## [STATED EXERCISE]
Reproduce the listing verbatim, everything from the line containing "You are a computer-use" down to the line containing "coord(1076,29)".

## [GIVEN DATA]
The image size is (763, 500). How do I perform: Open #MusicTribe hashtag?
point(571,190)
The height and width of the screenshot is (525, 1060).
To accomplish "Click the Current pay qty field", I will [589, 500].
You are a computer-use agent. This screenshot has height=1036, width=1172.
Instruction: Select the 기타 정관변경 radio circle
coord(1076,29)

...

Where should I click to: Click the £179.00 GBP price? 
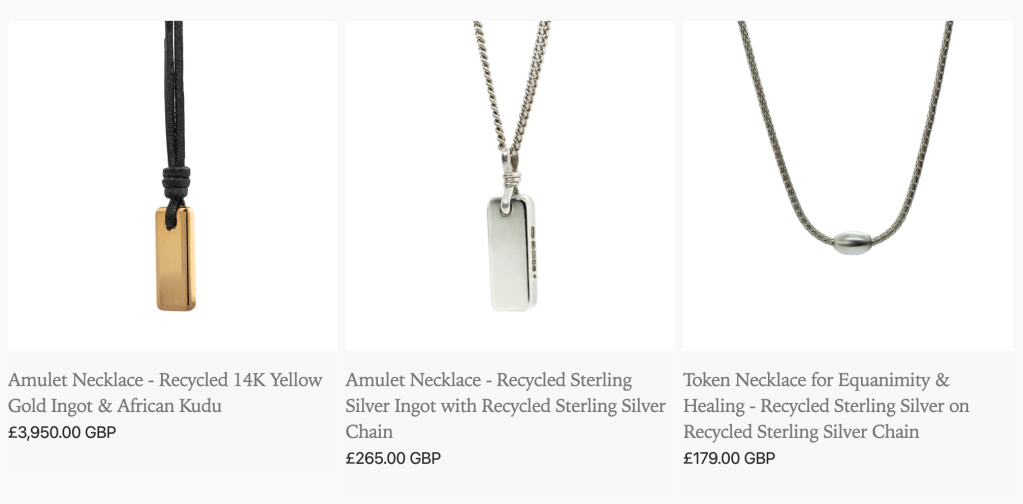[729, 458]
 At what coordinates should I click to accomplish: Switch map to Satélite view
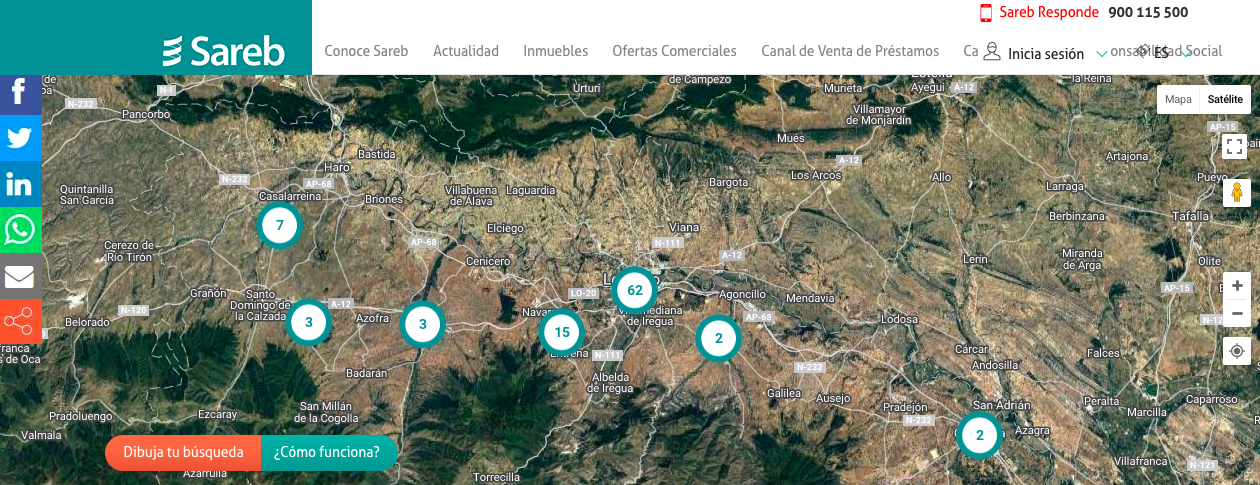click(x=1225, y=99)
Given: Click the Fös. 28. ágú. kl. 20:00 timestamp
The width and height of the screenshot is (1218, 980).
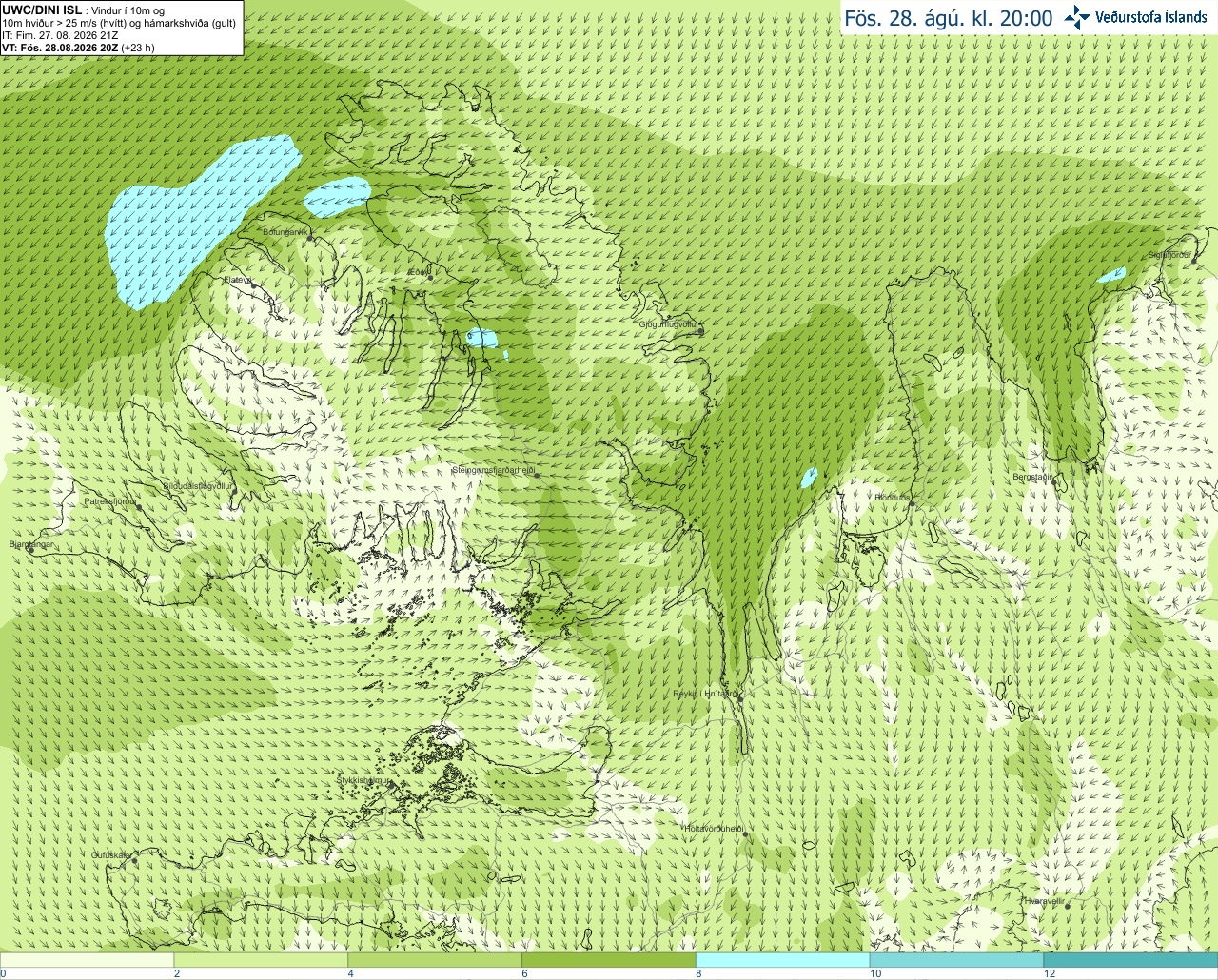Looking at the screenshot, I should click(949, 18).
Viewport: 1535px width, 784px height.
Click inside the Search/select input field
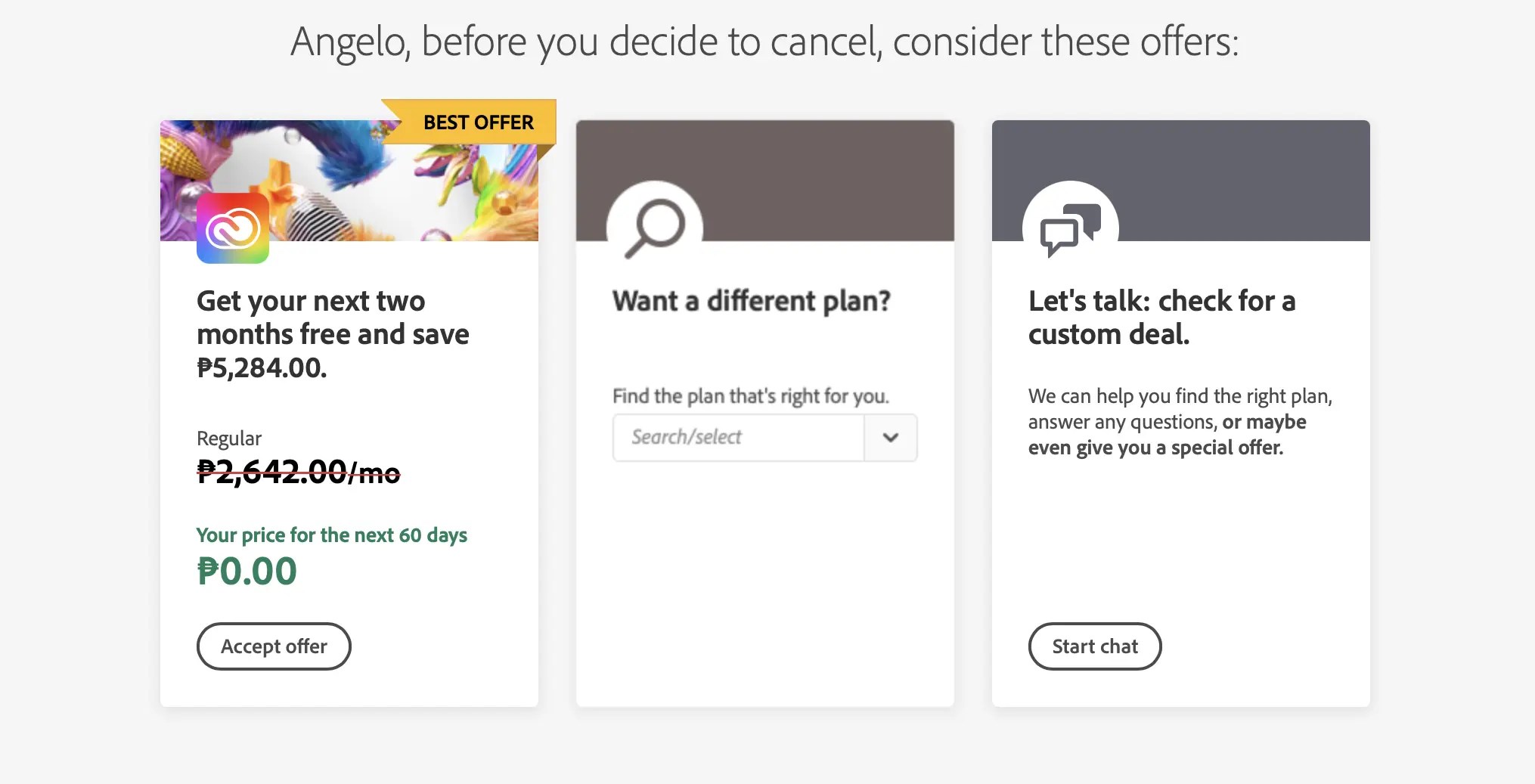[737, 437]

## [EXERCISE OUTPUT]
You are a computer-use agent. This screenshot has height=1036, width=1172.
Instruction: Select the 기타 정관변경 radio circle
coord(1076,29)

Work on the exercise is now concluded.